[Stored records]
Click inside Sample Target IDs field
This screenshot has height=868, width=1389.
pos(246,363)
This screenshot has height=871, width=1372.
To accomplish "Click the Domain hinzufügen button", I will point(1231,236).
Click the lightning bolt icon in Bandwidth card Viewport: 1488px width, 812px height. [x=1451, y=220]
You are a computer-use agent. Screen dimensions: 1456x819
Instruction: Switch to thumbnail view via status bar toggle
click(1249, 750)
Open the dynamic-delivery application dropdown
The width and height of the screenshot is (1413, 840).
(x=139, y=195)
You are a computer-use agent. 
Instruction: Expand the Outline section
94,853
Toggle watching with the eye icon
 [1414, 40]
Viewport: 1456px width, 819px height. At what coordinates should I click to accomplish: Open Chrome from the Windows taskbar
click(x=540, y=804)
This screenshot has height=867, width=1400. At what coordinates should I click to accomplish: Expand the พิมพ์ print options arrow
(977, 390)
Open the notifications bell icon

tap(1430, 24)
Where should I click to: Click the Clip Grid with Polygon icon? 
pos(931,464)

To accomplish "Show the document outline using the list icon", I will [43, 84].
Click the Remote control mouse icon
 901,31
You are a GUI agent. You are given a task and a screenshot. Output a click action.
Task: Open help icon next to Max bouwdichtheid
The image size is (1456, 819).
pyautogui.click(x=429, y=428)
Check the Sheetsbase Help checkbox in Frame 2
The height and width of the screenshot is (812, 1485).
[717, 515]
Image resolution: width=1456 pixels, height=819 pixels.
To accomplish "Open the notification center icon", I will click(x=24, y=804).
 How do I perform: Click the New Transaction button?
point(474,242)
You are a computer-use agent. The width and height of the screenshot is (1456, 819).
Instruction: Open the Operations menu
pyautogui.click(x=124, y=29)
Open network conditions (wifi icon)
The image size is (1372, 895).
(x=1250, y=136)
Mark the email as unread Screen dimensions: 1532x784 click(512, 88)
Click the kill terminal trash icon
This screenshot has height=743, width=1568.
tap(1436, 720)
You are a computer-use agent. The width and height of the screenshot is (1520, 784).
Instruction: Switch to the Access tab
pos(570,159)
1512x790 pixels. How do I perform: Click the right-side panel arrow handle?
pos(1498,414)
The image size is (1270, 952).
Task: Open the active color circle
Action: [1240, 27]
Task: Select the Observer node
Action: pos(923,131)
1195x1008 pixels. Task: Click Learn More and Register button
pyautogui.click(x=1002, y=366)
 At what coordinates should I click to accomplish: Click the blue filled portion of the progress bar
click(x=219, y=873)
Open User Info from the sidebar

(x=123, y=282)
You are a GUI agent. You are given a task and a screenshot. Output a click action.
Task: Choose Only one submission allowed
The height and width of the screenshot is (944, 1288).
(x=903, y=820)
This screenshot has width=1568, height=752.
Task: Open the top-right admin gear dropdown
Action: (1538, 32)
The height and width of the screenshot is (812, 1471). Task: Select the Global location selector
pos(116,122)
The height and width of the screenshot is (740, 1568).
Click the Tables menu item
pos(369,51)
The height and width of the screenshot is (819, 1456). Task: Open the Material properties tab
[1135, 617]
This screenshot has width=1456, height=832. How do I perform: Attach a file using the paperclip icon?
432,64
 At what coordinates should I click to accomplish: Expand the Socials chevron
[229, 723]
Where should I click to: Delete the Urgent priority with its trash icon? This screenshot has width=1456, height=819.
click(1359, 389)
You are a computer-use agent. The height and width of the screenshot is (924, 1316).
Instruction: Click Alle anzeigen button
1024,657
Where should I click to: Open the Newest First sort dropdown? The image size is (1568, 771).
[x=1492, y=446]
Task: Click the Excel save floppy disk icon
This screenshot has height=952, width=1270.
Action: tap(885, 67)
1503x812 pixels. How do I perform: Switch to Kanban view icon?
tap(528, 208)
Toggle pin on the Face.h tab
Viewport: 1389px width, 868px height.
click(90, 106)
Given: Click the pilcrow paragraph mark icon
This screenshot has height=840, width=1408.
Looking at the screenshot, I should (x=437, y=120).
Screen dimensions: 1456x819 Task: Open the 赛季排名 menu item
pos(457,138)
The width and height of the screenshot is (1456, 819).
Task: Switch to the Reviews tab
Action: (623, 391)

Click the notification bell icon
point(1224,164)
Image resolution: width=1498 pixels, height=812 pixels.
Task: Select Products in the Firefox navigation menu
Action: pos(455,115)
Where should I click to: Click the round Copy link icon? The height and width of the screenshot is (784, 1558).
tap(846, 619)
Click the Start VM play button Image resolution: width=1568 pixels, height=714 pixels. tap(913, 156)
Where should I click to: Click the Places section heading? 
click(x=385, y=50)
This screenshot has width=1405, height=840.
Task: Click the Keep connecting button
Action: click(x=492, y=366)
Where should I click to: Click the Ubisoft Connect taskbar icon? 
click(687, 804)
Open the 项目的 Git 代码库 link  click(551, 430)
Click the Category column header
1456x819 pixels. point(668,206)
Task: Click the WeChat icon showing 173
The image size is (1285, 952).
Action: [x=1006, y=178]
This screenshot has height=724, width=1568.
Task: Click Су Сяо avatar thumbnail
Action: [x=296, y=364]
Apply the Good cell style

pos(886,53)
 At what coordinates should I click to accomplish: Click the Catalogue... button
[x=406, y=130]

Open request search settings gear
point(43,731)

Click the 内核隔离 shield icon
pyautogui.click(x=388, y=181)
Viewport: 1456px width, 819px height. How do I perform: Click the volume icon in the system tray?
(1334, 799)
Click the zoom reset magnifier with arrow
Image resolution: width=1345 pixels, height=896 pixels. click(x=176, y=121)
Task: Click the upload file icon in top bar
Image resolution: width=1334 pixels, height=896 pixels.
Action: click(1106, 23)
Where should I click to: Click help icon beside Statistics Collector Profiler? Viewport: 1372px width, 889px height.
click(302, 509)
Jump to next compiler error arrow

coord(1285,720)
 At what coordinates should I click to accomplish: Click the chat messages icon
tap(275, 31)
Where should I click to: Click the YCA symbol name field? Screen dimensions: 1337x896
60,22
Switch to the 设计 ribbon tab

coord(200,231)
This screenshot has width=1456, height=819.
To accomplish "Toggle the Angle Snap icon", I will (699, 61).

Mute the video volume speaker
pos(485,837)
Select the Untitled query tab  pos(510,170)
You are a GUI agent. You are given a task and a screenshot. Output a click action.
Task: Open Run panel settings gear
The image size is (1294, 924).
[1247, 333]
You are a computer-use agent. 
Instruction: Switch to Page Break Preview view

• _About this exercise_: Whenever the word "computer" occurs in a line of the records, that line counts once; state the total alone.

• _Written response_: 6